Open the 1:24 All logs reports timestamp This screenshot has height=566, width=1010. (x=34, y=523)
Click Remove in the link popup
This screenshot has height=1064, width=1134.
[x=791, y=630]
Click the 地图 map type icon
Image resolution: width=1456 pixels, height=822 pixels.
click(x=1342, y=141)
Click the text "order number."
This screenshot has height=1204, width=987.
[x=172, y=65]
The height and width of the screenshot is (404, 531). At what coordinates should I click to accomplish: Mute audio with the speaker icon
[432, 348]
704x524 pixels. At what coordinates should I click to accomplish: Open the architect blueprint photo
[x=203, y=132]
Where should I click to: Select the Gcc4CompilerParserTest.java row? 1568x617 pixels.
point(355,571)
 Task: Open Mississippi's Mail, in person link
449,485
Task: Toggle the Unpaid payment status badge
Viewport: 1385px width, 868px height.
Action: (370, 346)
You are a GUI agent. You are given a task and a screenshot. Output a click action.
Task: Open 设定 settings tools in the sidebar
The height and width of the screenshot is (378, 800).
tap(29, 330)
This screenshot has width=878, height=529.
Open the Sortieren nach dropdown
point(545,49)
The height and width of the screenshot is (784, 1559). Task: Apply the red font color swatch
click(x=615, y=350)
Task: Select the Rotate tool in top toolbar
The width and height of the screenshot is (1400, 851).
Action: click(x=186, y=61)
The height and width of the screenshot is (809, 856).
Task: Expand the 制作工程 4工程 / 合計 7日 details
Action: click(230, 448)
──────────
[Task statement] Copy all of the records above again, line for line, with no changes.

[Written solution]
Open the 1:24 All logs reports timestamp This screenshot has height=566, width=1010. (x=34, y=523)
Click Remove in the link popup
This screenshot has height=1064, width=1134.
[x=791, y=630]
Click the 地图 map type icon
Image resolution: width=1456 pixels, height=822 pixels.
click(x=1342, y=141)
Click the text "order number."
This screenshot has height=1204, width=987.
[x=172, y=65]
The height and width of the screenshot is (404, 531). At what coordinates should I click to accomplish: Mute audio with the speaker icon
[432, 348]
704x524 pixels. At what coordinates should I click to accomplish: Open the architect blueprint photo
[x=203, y=132]
Where should I click to: Select the Gcc4CompilerParserTest.java row? 1568x617 pixels.
point(355,571)
 Task: Open Mississippi's Mail, in person link
449,485
Task: Toggle the Unpaid payment status badge
Viewport: 1385px width, 868px height.
Action: (370, 346)
You are a GUI agent. You are given a task and a screenshot. Output a click action.
Task: Open 设定 settings tools in the sidebar
The height and width of the screenshot is (378, 800).
tap(29, 330)
This screenshot has width=878, height=529.
Open the Sortieren nach dropdown
point(545,49)
The height and width of the screenshot is (784, 1559). Task: Apply the red font color swatch
click(x=615, y=350)
Task: Select the Rotate tool in top toolbar
The width and height of the screenshot is (1400, 851).
Action: click(x=186, y=61)
The height and width of the screenshot is (809, 856).
Task: Expand the 制作工程 4工程 / 合計 7日 details
Action: click(230, 448)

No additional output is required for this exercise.